Stored entries:
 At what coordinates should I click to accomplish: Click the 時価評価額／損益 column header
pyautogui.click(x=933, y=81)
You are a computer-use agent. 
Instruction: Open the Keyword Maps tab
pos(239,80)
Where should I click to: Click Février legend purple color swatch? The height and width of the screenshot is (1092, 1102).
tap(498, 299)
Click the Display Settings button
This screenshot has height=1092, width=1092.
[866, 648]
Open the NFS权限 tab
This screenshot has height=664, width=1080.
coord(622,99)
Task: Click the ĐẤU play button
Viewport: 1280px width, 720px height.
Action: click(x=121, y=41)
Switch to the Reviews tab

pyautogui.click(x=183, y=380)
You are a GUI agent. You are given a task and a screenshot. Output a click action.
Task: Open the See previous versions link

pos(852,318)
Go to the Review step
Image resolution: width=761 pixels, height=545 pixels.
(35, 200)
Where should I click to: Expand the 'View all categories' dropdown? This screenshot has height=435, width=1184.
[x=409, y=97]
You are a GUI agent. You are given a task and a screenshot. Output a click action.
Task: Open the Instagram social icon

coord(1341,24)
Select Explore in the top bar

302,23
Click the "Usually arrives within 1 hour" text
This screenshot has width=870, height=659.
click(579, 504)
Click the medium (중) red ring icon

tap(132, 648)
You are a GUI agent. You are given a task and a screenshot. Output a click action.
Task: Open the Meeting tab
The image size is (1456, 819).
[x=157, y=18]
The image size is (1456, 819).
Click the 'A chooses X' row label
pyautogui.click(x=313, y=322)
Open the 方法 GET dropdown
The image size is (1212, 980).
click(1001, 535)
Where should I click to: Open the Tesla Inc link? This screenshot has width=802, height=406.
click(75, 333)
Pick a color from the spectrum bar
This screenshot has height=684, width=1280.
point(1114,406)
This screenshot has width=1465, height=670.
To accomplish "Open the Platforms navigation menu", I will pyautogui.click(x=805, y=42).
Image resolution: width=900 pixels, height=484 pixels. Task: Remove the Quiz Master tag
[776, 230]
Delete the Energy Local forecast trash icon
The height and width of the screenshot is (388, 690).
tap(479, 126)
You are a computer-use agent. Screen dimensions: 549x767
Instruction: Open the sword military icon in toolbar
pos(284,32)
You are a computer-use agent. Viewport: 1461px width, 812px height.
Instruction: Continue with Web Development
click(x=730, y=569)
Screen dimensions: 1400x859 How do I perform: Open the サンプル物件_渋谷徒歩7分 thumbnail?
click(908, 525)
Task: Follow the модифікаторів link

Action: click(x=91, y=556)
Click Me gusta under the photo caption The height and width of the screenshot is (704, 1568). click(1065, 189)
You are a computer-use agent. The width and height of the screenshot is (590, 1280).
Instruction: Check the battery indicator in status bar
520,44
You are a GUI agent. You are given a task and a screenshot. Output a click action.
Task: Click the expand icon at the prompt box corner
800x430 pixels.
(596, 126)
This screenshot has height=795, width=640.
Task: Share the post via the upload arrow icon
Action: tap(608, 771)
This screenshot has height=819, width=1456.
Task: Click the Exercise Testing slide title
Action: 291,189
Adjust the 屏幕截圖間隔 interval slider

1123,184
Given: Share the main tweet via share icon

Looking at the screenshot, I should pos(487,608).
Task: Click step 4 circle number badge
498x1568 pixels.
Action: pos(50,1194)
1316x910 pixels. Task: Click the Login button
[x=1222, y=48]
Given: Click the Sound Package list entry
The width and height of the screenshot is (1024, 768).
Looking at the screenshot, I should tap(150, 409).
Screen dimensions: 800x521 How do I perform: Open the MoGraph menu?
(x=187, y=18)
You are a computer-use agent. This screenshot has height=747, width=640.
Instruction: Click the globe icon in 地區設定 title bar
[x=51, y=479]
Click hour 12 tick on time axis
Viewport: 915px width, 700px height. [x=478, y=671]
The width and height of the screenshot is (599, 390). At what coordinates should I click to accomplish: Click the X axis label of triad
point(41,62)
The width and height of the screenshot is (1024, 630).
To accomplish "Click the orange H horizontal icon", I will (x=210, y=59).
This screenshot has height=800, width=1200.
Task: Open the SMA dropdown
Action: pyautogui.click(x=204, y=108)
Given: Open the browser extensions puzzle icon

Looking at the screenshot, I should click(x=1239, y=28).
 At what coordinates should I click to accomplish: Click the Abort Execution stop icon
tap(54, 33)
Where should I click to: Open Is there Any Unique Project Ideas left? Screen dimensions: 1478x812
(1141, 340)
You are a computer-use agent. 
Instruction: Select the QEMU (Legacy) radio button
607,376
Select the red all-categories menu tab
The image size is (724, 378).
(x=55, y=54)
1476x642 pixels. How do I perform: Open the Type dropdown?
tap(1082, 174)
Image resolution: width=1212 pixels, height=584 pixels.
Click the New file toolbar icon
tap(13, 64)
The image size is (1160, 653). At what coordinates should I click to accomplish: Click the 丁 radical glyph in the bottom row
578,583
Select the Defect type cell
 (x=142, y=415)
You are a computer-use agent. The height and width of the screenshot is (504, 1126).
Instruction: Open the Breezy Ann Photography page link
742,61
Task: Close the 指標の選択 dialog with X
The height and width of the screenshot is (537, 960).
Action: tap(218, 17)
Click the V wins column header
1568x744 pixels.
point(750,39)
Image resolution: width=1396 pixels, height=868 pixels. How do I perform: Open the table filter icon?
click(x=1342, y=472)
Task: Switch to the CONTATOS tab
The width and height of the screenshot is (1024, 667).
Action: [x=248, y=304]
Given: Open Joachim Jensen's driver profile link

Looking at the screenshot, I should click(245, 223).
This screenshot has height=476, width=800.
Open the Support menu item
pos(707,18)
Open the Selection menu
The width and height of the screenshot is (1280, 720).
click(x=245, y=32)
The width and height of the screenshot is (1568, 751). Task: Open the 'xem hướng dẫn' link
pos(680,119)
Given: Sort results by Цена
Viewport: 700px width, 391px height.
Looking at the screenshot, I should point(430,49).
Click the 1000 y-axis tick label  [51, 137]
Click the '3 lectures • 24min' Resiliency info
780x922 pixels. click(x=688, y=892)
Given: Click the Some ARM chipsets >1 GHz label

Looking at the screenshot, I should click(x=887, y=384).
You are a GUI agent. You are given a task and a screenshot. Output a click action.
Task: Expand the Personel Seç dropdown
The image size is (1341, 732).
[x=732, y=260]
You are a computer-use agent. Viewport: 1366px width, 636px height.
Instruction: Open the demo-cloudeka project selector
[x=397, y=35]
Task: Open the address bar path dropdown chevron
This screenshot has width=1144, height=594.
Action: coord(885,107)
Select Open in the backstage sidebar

**To do:**
Make a verbatim copy of each record.

**Result:**
 At what coordinates should I click to accomplish: Click the 時価評価額／損益 column header
pyautogui.click(x=933, y=81)
You are a computer-use agent. 
Instruction: Open the Keyword Maps tab
pos(239,80)
Where should I click to: Click Février legend purple color swatch? The height and width of the screenshot is (1092, 1102).
tap(498, 299)
Click the Display Settings button
This screenshot has height=1092, width=1092.
[866, 648]
Open the NFS权限 tab
This screenshot has height=664, width=1080.
coord(622,99)
Task: Click the ĐẤU play button
Viewport: 1280px width, 720px height.
Action: click(x=121, y=41)
Switch to the Reviews tab

pyautogui.click(x=183, y=380)
You are a GUI agent. You are given a task and a screenshot. Output a click action.
Task: Open the See previous versions link

pos(852,318)
Go to the Review step
Image resolution: width=761 pixels, height=545 pixels.
(35, 200)
Where should I click to: Expand the 'View all categories' dropdown? This screenshot has height=435, width=1184.
[x=409, y=97]
You are a GUI agent. You are given a task and a screenshot. Output a click action.
Task: Open the Instagram social icon

coord(1341,24)
Select Explore in the top bar

302,23
Click the "Usually arrives within 1 hour" text
This screenshot has width=870, height=659.
click(579, 504)
Click the medium (중) red ring icon

tap(132, 648)
You are a GUI agent. You are given a task and a screenshot. Output a click action.
Task: Open the Meeting tab
The image size is (1456, 819).
[x=157, y=18]
The image size is (1456, 819).
Click the 'A chooses X' row label
pyautogui.click(x=313, y=322)
Open the 方法 GET dropdown
The image size is (1212, 980).
click(1001, 535)
Where should I click to: Open the Tesla Inc link? This screenshot has width=802, height=406.
click(75, 333)
Pick a color from the spectrum bar
This screenshot has height=684, width=1280.
point(1114,406)
This screenshot has width=1465, height=670.
To accomplish "Open the Platforms navigation menu", I will pyautogui.click(x=805, y=42).
Image resolution: width=900 pixels, height=484 pixels. Task: Remove the Quiz Master tag
[776, 230]
Delete the Energy Local forecast trash icon
The height and width of the screenshot is (388, 690).
tap(479, 126)
You are a computer-use agent. Screen dimensions: 549x767
Instruction: Open the sword military icon in toolbar
pos(284,32)
You are a computer-use agent. Viewport: 1461px width, 812px height.
Instruction: Continue with Web Development
click(x=730, y=569)
Screen dimensions: 1400x859 How do I perform: Open the サンプル物件_渋谷徒歩7分 thumbnail?
click(908, 525)
Task: Follow the модифікаторів link

Action: click(x=91, y=556)
Click Me gusta under the photo caption The height and width of the screenshot is (704, 1568). click(1065, 189)
You are a computer-use agent. The width and height of the screenshot is (590, 1280).
Instruction: Check the battery indicator in status bar
520,44
You are a GUI agent. You are given a task and a screenshot. Output a click action.
Task: Click the expand icon at the prompt box corner
800x430 pixels.
(596, 126)
This screenshot has height=795, width=640.
Task: Share the post via the upload arrow icon
Action: tap(608, 771)
This screenshot has height=819, width=1456.
Task: Click the Exercise Testing slide title
Action: 291,189
Adjust the 屏幕截圖間隔 interval slider

1123,184
Given: Share the main tweet via share icon

Looking at the screenshot, I should pos(487,608).
Task: Click step 4 circle number badge
498x1568 pixels.
Action: pos(50,1194)
1316x910 pixels. Task: Click the Login button
[x=1222, y=48]
Given: Click the Sound Package list entry
The width and height of the screenshot is (1024, 768).
Looking at the screenshot, I should tap(150, 409).
Screen dimensions: 800x521 How do I perform: Open the MoGraph menu?
(x=187, y=18)
You are a computer-use agent. This screenshot has height=747, width=640.
Instruction: Click the globe icon in 地區設定 title bar
[x=51, y=479]
Click hour 12 tick on time axis
Viewport: 915px width, 700px height. [x=478, y=671]
The width and height of the screenshot is (599, 390). At what coordinates should I click to accomplish: Click the X axis label of triad
point(41,62)
The width and height of the screenshot is (1024, 630).
To accomplish "Click the orange H horizontal icon", I will (x=210, y=59).
This screenshot has height=800, width=1200.
Task: Open the SMA dropdown
Action: pyautogui.click(x=204, y=108)
Given: Open the browser extensions puzzle icon

Looking at the screenshot, I should click(x=1239, y=28).
 At what coordinates should I click to accomplish: Click the Abort Execution stop icon
tap(54, 33)
Where should I click to: Open Is there Any Unique Project Ideas left? Screen dimensions: 1478x812
(1141, 340)
You are a computer-use agent. 
Instruction: Select the QEMU (Legacy) radio button
607,376
Select the red all-categories menu tab
The image size is (724, 378).
(x=55, y=54)
1476x642 pixels. How do I perform: Open the Type dropdown?
tap(1082, 174)
Image resolution: width=1212 pixels, height=584 pixels.
Click the New file toolbar icon
tap(13, 64)
The image size is (1160, 653). At what coordinates should I click to accomplish: Click the 丁 radical glyph in the bottom row
578,583
Select the Defect type cell
 (x=142, y=415)
You are a computer-use agent. The height and width of the screenshot is (504, 1126).
Instruction: Open the Breezy Ann Photography page link
742,61
Task: Close the 指標の選択 dialog with X
The height and width of the screenshot is (537, 960).
Action: tap(218, 17)
Click the V wins column header
1568x744 pixels.
point(750,39)
Image resolution: width=1396 pixels, height=868 pixels. How do I perform: Open the table filter icon?
click(x=1342, y=472)
Task: Switch to the CONTATOS tab
The width and height of the screenshot is (1024, 667).
Action: [x=248, y=304]
Given: Open Joachim Jensen's driver profile link

Looking at the screenshot, I should click(245, 223).
This screenshot has height=476, width=800.
Open the Support menu item
pos(707,18)
Open the Selection menu
The width and height of the screenshot is (1280, 720).
click(x=245, y=32)
The width and height of the screenshot is (1568, 751). Task: Open the 'xem hướng dẫn' link
pos(680,119)
Given: Sort results by Цена
Viewport: 700px width, 391px height.
Looking at the screenshot, I should point(430,49).
Click the 1000 y-axis tick label  [51, 137]
Click the '3 lectures • 24min' Resiliency info
780x922 pixels. click(x=688, y=892)
Given: Click the Some ARM chipsets >1 GHz label

Looking at the screenshot, I should click(x=887, y=384).
You are a GUI agent. You are given a task and a screenshot. Output a click action.
Task: Expand the Personel Seç dropdown
The image size is (1341, 732).
[x=732, y=260]
You are a computer-use agent. Viewport: 1366px width, 636px height.
Instruction: Open the demo-cloudeka project selector
[x=397, y=35]
Task: Open the address bar path dropdown chevron
This screenshot has width=1144, height=594.
Action: coord(885,107)
Select Open in the backstage sidebar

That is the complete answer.